* _Data_:

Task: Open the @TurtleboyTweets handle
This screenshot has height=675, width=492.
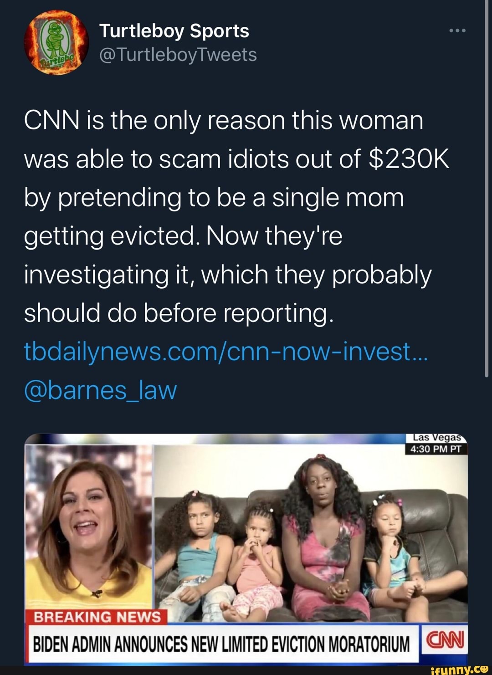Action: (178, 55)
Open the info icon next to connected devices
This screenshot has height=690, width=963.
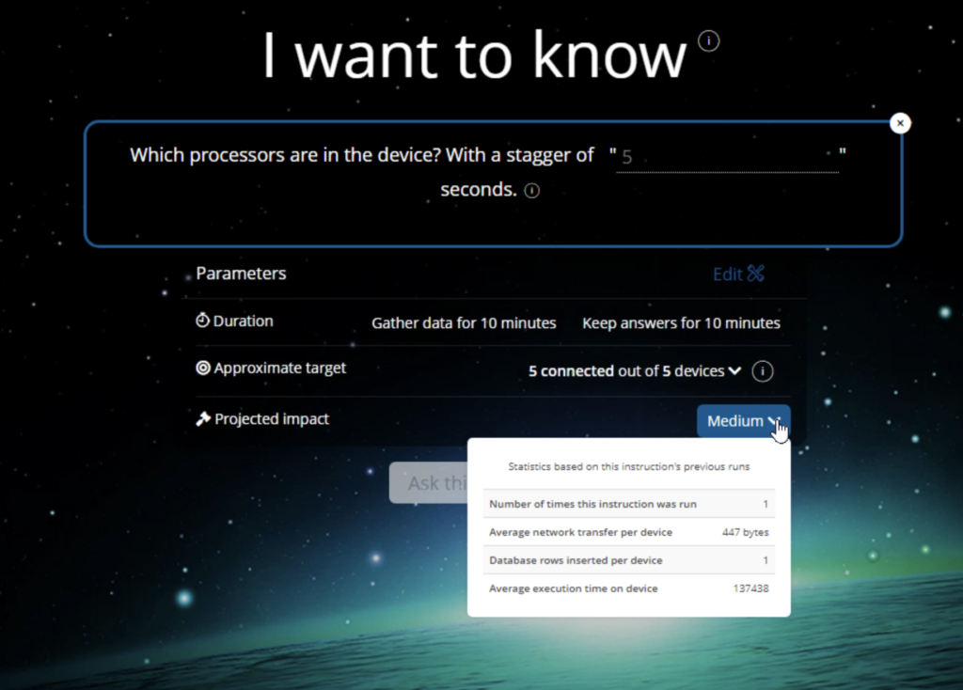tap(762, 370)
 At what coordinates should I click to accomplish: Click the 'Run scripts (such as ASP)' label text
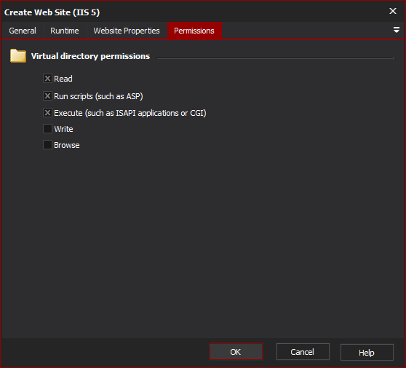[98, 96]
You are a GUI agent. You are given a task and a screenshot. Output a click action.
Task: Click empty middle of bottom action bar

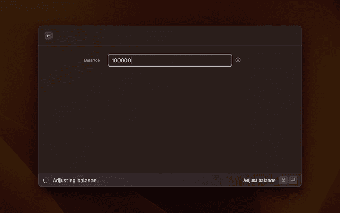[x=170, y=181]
...
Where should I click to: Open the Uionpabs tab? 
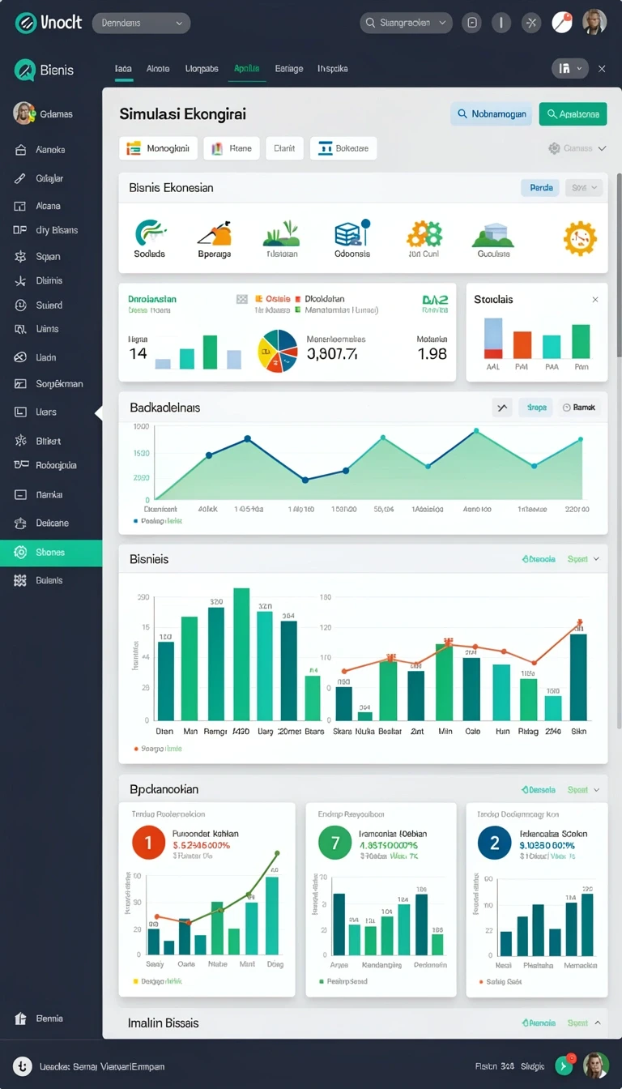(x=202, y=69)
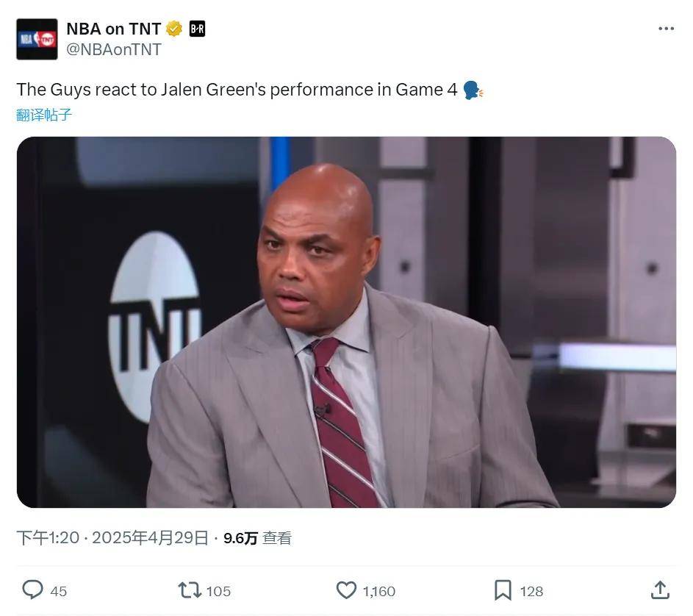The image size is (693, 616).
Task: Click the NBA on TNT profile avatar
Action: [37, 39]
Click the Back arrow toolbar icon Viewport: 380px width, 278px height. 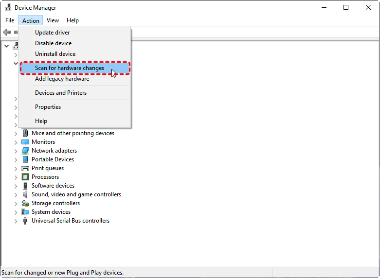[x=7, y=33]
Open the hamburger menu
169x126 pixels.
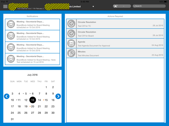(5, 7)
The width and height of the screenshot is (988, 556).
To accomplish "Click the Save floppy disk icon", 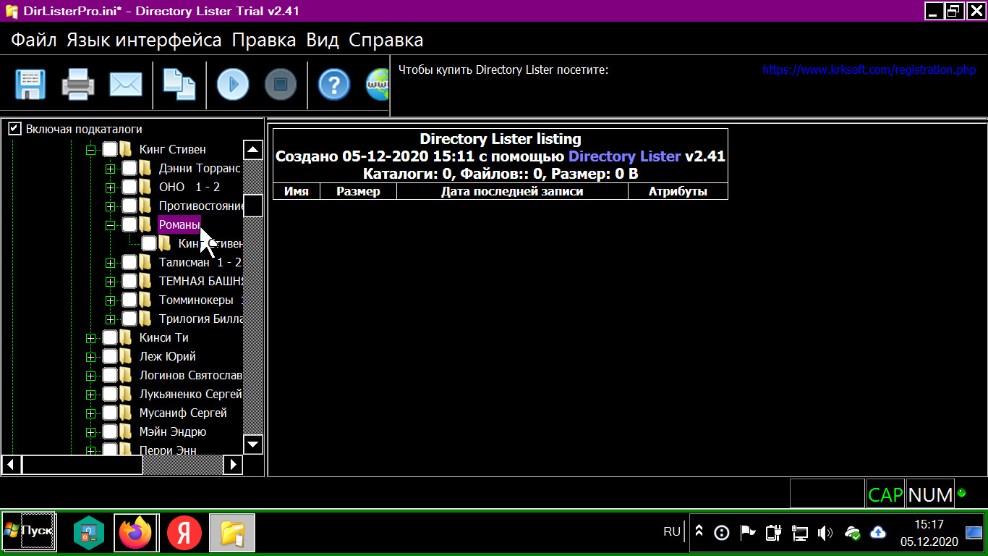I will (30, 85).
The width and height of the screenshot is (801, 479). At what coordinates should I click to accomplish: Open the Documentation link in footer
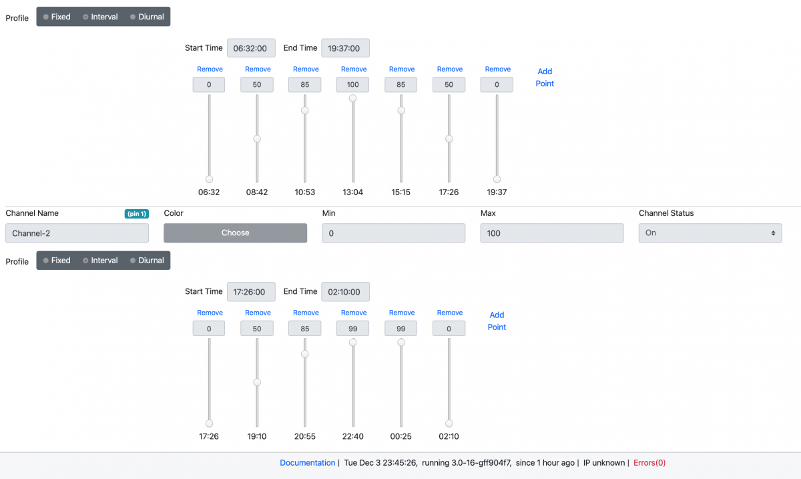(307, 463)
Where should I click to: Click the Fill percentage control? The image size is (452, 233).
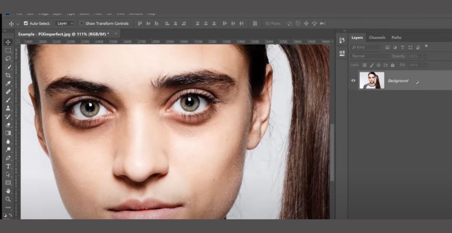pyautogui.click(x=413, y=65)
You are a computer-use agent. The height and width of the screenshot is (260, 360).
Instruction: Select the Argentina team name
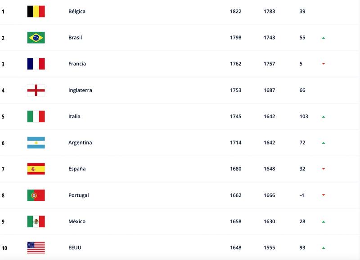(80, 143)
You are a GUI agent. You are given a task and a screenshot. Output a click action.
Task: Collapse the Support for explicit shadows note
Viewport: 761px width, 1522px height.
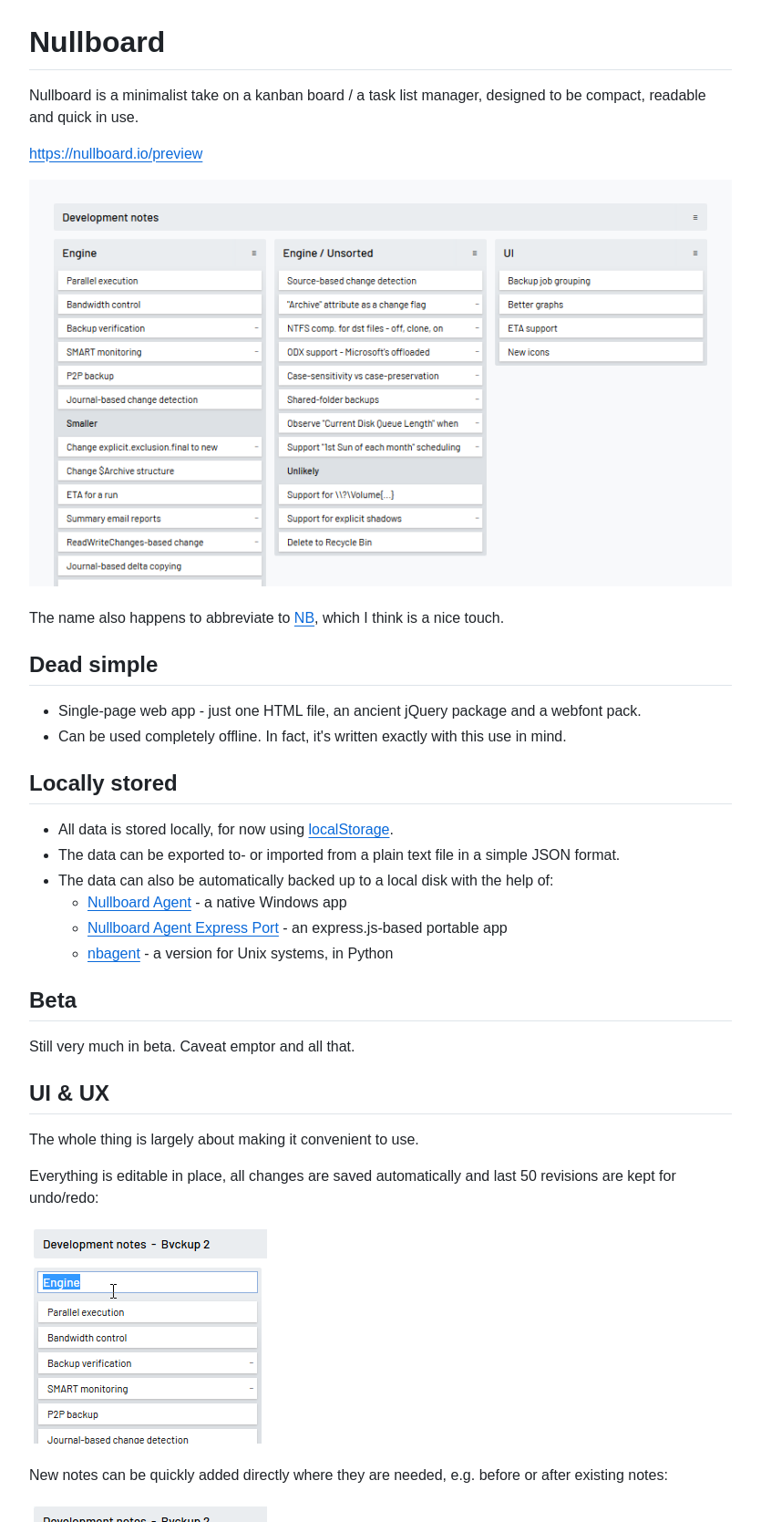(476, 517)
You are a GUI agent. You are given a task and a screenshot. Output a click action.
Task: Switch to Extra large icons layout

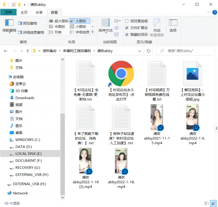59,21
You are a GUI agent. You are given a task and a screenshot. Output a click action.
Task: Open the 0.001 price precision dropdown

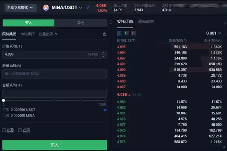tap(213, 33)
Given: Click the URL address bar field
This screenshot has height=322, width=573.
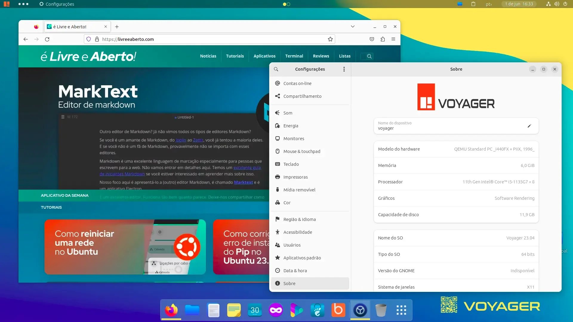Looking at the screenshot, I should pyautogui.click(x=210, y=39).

* _Exercise instructions_: Now transcribe the lines above exactly, starting at the line containing "Where should I click to: Click" and ending at the line containing "Given: Click the URL address bar field", both lines included, pictures excluded.

* _Your response_:
Where should I click to: Click the Fill percentage control? The image size is (452, 233).
pyautogui.click(x=413, y=65)
You are a computer-use agent. The height and width of the screenshot is (260, 360).
Instruction: Select the Argentina team name
(80, 143)
You are a GUI agent. You are given a task and a screenshot. Output a click action.
Task: Collapse the Support for explicit shadows note
Viewport: 761px width, 1522px height.
(476, 517)
You are a GUI agent. You are given a task and a screenshot. Output a click action.
Task: Switch to Extra large icons layout

59,21
You are a GUI agent. You are given a task and a screenshot. Output a click action.
Task: Open the 0.001 price precision dropdown

tap(213, 33)
Given: Click the URL address bar field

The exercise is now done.